__TASK DIRECTIONS__. Copy the following data line for line, keeping every character unchanged.

__DATA SUPPLIED__.
════

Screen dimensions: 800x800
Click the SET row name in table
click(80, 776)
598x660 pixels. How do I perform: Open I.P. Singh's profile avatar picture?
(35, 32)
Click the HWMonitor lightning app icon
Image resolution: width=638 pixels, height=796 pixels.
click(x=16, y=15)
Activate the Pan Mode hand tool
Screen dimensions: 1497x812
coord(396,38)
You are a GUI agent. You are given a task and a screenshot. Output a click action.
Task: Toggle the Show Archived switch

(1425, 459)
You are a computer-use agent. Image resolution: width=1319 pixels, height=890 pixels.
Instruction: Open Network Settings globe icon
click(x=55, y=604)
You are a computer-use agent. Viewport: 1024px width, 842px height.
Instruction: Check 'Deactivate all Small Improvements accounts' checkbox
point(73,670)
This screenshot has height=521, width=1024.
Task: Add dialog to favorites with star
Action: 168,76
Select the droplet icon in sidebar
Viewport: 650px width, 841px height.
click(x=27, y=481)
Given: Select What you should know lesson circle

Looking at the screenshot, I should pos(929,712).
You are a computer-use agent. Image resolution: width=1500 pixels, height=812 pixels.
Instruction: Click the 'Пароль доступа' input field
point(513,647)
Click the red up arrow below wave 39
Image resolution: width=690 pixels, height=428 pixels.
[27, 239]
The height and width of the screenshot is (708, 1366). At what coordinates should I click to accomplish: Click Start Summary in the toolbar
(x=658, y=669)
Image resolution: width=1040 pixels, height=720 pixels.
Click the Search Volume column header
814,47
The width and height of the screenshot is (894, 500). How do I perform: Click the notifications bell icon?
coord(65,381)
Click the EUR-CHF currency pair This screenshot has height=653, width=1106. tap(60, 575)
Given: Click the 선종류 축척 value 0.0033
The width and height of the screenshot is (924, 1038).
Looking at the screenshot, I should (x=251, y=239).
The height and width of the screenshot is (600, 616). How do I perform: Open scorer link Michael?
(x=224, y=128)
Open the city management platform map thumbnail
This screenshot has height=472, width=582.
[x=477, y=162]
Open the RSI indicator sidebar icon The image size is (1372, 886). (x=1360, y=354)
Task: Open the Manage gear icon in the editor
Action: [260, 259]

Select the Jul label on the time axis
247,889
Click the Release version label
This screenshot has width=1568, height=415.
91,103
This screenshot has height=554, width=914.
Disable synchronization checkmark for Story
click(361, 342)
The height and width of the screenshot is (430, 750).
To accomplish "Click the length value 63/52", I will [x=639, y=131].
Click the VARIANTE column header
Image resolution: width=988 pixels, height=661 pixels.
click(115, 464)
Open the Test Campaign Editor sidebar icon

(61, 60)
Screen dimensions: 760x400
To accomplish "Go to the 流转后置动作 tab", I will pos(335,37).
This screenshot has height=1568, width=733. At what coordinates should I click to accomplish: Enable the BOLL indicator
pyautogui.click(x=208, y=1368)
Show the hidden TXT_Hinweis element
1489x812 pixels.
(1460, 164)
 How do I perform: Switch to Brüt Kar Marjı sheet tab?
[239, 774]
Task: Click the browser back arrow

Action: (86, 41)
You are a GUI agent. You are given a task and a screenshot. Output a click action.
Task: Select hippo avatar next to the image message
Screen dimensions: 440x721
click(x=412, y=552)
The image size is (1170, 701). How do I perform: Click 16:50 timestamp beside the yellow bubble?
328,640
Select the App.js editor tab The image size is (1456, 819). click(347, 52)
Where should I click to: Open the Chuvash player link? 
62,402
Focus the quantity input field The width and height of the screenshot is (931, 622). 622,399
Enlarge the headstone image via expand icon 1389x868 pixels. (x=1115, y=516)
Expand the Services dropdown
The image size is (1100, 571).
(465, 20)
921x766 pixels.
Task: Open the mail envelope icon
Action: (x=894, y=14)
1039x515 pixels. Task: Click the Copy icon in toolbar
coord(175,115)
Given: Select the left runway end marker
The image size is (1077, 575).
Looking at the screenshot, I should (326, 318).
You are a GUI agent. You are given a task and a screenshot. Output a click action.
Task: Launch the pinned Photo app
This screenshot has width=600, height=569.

════

__TASK OUTPUT__.
Screen dimensions: 800x800
Click the SET row name in table
click(80, 776)
598x660 pixels. How do I perform: Open I.P. Singh's profile avatar picture?
(35, 32)
Click the HWMonitor lightning app icon
Image resolution: width=638 pixels, height=796 pixels.
click(x=16, y=15)
Activate the Pan Mode hand tool
Screen dimensions: 1497x812
coord(396,38)
You are a GUI agent. You are given a task and a screenshot. Output a click action.
Task: Toggle the Show Archived switch

(1425, 459)
You are a computer-use agent. Image resolution: width=1319 pixels, height=890 pixels.
Instruction: Open Network Settings globe icon
click(x=55, y=604)
You are a computer-use agent. Viewport: 1024px width, 842px height.
Instruction: Check 'Deactivate all Small Improvements accounts' checkbox
point(73,670)
This screenshot has height=521, width=1024.
Task: Add dialog to favorites with star
Action: 168,76
Select the droplet icon in sidebar
Viewport: 650px width, 841px height.
click(x=27, y=481)
Given: Select What you should know lesson circle

Looking at the screenshot, I should pos(929,712).
You are a computer-use agent. Image resolution: width=1500 pixels, height=812 pixels.
Instruction: Click the 'Пароль доступа' input field
point(513,647)
Click the red up arrow below wave 39
Image resolution: width=690 pixels, height=428 pixels.
[27, 239]
The height and width of the screenshot is (708, 1366). At what coordinates should I click to accomplish: Click Start Summary in the toolbar
(x=658, y=669)
Image resolution: width=1040 pixels, height=720 pixels.
Click the Search Volume column header
814,47
The width and height of the screenshot is (894, 500). How do I perform: Click the notifications bell icon?
coord(65,381)
Click the EUR-CHF currency pair This screenshot has height=653, width=1106. tap(60, 575)
Given: Click the 선종류 축척 value 0.0033
The width and height of the screenshot is (924, 1038).
Looking at the screenshot, I should (x=251, y=239).
The height and width of the screenshot is (600, 616). How do I perform: Open scorer link Michael?
(x=224, y=128)
Open the city management platform map thumbnail
This screenshot has height=472, width=582.
[x=477, y=162]
Open the RSI indicator sidebar icon The image size is (1372, 886). (x=1360, y=354)
Task: Open the Manage gear icon in the editor
Action: [260, 259]

Select the Jul label on the time axis
247,889
Click the Release version label
This screenshot has width=1568, height=415.
91,103
This screenshot has height=554, width=914.
Disable synchronization checkmark for Story
click(361, 342)
The height and width of the screenshot is (430, 750).
To accomplish "Click the length value 63/52", I will [x=639, y=131].
Click the VARIANTE column header
Image resolution: width=988 pixels, height=661 pixels.
click(115, 464)
Open the Test Campaign Editor sidebar icon

(61, 60)
Screen dimensions: 760x400
To accomplish "Go to the 流转后置动作 tab", I will pos(335,37).
This screenshot has height=1568, width=733. At what coordinates should I click to accomplish: Enable the BOLL indicator
pyautogui.click(x=208, y=1368)
Show the hidden TXT_Hinweis element
1489x812 pixels.
(1460, 164)
 How do I perform: Switch to Brüt Kar Marjı sheet tab?
[239, 774]
Task: Click the browser back arrow

Action: (86, 41)
You are a GUI agent. You are given a task and a screenshot. Output a click action.
Task: Select hippo avatar next to the image message
Screen dimensions: 440x721
click(x=412, y=552)
The image size is (1170, 701). How do I perform: Click 16:50 timestamp beside the yellow bubble?
328,640
Select the App.js editor tab The image size is (1456, 819). click(347, 52)
Where should I click to: Open the Chuvash player link? 
62,402
Focus the quantity input field The width and height of the screenshot is (931, 622). 622,399
Enlarge the headstone image via expand icon 1389x868 pixels. (x=1115, y=516)
Expand the Services dropdown
The image size is (1100, 571).
(465, 20)
921x766 pixels.
Task: Open the mail envelope icon
Action: (x=894, y=14)
1039x515 pixels. Task: Click the Copy icon in toolbar
coord(175,115)
Given: Select the left runway end marker
The image size is (1077, 575).
Looking at the screenshot, I should (326, 318).
You are a GUI agent. You are given a task and a screenshot. Output a click action.
Task: Launch the pinned Photo app
This screenshot has width=600, height=569.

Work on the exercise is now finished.